--- Exercise input ---
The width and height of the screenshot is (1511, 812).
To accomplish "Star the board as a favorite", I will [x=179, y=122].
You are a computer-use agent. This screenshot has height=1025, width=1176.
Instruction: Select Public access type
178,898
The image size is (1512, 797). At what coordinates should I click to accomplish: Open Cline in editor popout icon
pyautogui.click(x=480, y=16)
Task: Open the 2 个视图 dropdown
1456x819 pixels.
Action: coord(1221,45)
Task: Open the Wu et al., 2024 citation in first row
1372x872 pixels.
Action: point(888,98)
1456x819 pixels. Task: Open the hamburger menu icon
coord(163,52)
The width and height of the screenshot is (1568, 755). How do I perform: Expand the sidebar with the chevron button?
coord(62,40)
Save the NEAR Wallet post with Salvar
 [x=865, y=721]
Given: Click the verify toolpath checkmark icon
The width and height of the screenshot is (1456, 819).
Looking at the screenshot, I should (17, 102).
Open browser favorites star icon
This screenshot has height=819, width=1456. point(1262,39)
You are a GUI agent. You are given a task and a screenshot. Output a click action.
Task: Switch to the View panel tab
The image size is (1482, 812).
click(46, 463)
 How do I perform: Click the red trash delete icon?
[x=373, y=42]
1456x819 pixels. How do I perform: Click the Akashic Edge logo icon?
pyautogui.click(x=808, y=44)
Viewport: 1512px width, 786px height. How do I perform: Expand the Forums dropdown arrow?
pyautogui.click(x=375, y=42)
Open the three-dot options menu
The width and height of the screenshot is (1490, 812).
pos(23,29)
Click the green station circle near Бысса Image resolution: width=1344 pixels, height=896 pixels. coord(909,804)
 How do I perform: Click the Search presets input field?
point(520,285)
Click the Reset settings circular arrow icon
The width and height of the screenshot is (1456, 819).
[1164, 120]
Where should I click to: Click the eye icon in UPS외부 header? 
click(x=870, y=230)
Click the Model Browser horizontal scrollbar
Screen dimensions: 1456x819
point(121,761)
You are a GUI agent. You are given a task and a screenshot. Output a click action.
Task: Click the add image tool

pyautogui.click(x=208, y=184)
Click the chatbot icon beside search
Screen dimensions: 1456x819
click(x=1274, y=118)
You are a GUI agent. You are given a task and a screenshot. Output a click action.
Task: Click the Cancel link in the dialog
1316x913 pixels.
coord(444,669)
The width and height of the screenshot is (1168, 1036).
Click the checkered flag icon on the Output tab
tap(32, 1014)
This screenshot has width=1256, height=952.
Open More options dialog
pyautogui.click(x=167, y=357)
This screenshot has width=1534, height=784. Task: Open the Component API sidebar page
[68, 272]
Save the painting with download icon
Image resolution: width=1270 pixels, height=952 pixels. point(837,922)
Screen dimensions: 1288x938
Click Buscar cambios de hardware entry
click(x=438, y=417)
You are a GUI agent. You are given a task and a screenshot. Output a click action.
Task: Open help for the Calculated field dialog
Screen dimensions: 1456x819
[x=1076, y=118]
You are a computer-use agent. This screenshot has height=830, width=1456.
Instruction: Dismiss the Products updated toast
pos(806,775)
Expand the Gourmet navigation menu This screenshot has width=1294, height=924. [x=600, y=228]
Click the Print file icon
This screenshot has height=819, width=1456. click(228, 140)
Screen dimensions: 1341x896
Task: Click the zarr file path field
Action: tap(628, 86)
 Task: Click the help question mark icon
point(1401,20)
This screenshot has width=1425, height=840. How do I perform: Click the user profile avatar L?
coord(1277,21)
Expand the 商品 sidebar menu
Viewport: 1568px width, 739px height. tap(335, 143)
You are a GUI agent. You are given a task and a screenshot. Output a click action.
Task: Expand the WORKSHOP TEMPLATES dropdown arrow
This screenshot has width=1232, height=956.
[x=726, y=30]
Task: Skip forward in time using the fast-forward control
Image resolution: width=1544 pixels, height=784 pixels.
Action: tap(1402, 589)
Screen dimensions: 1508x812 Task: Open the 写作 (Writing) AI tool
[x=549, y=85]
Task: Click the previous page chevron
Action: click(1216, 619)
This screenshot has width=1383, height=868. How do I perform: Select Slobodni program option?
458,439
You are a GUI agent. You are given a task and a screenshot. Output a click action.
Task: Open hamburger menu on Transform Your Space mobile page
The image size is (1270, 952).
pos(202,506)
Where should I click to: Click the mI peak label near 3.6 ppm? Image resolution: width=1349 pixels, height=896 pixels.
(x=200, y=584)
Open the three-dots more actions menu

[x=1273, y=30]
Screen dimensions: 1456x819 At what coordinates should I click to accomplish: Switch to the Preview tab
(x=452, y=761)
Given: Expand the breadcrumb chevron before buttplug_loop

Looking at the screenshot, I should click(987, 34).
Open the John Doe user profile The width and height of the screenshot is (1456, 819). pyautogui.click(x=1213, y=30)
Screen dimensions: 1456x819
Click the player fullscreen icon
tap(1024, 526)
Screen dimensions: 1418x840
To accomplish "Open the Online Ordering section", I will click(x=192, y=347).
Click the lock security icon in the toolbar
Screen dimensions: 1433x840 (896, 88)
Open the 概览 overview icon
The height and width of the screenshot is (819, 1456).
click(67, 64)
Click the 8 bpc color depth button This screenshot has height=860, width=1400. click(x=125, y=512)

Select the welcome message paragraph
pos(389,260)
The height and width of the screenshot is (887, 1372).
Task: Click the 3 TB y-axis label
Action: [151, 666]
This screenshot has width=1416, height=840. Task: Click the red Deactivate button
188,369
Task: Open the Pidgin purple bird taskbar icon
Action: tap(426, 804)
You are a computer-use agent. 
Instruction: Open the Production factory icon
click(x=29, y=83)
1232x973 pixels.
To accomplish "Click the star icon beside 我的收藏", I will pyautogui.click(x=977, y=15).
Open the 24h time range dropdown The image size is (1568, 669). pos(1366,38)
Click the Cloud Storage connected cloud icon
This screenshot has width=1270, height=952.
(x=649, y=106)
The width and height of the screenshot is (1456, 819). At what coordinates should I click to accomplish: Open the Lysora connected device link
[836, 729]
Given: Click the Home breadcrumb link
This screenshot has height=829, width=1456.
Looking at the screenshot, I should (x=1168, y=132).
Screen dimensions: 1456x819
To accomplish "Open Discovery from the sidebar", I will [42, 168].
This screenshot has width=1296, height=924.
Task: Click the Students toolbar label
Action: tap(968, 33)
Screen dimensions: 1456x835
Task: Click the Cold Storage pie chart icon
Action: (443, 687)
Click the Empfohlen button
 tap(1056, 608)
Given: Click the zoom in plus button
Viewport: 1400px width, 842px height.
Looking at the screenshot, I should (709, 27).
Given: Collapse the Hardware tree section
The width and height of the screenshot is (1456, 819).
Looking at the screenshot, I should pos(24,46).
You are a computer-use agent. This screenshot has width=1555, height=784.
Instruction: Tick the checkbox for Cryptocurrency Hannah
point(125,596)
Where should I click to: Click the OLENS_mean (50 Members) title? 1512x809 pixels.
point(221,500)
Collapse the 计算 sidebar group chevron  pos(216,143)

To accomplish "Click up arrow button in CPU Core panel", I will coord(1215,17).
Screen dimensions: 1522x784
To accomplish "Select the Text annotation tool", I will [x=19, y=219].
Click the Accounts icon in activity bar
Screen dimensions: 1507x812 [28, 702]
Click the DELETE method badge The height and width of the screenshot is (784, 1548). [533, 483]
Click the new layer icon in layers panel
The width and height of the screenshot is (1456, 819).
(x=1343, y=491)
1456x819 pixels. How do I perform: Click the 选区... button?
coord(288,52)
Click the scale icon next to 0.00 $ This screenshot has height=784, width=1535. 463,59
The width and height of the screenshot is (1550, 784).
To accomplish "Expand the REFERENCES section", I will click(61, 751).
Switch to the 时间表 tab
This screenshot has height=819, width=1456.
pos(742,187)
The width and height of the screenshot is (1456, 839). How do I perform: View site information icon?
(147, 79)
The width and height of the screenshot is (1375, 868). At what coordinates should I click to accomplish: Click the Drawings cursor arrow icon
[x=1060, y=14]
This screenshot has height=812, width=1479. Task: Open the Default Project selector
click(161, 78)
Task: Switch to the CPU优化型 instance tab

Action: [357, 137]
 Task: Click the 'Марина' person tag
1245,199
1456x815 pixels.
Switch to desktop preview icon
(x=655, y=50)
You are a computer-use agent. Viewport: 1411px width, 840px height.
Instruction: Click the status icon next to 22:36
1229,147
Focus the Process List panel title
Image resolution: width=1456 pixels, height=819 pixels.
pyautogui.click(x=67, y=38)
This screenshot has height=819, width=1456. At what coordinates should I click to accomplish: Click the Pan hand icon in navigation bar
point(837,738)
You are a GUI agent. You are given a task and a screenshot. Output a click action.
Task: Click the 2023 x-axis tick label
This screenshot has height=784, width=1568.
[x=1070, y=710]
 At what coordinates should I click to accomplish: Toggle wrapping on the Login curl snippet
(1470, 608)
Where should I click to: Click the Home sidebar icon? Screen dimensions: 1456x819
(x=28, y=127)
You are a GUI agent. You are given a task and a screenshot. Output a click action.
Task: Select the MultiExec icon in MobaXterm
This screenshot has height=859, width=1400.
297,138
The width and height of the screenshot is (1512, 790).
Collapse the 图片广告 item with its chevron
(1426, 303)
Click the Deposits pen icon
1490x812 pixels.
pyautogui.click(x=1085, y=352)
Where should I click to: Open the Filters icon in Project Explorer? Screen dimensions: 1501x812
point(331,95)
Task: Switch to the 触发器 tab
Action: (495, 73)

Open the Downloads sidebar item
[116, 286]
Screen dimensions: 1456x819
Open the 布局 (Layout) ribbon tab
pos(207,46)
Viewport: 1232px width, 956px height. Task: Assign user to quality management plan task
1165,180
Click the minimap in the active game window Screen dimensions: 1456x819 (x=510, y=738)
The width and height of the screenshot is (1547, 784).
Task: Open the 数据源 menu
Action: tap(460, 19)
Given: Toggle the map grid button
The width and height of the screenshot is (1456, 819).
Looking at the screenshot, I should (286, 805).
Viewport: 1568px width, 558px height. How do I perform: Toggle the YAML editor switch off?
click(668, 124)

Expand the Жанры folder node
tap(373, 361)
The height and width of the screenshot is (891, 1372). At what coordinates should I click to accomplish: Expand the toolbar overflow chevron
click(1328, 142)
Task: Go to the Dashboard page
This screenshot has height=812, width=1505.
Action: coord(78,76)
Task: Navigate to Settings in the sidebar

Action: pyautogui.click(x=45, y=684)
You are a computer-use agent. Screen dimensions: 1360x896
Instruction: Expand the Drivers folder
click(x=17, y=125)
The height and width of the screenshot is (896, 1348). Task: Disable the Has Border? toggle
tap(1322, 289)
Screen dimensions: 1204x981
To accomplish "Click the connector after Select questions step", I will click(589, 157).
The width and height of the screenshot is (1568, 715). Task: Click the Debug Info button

--- Task item ---
Print the lines above from the one with "Task: Expand the" through the one with "Open the 概览 overview icon", both included, exactly as written and nothing more.

--- Response to this exercise ---
Task: Expand the WORKSHOP TEMPLATES dropdown arrow
This screenshot has width=1232, height=956.
[x=726, y=30]
Task: Skip forward in time using the fast-forward control
Image resolution: width=1544 pixels, height=784 pixels.
Action: tap(1402, 589)
Screen dimensions: 1508x812 Task: Open the 写作 (Writing) AI tool
[x=549, y=85]
Task: Click the previous page chevron
Action: click(1216, 619)
This screenshot has width=1383, height=868. How do I perform: Select Slobodni program option?
458,439
You are a GUI agent. You are given a task and a screenshot. Output a click action.
Task: Open hamburger menu on Transform Your Space mobile page
The image size is (1270, 952).
pos(202,506)
Where should I click to: Click the mI peak label near 3.6 ppm? Image resolution: width=1349 pixels, height=896 pixels.
(x=200, y=584)
Open the three-dots more actions menu

[x=1273, y=30]
Screen dimensions: 1456x819 At what coordinates should I click to accomplish: Switch to the Preview tab
(x=452, y=761)
Given: Expand the breadcrumb chevron before buttplug_loop

Looking at the screenshot, I should click(987, 34).
Open the John Doe user profile The width and height of the screenshot is (1456, 819). pyautogui.click(x=1213, y=30)
Screen dimensions: 1456x819
Click the player fullscreen icon
tap(1024, 526)
Screen dimensions: 1418x840
To accomplish "Open the Online Ordering section", I will click(x=192, y=347).
Click the lock security icon in the toolbar
Screen dimensions: 1433x840 (896, 88)
Open the 概览 overview icon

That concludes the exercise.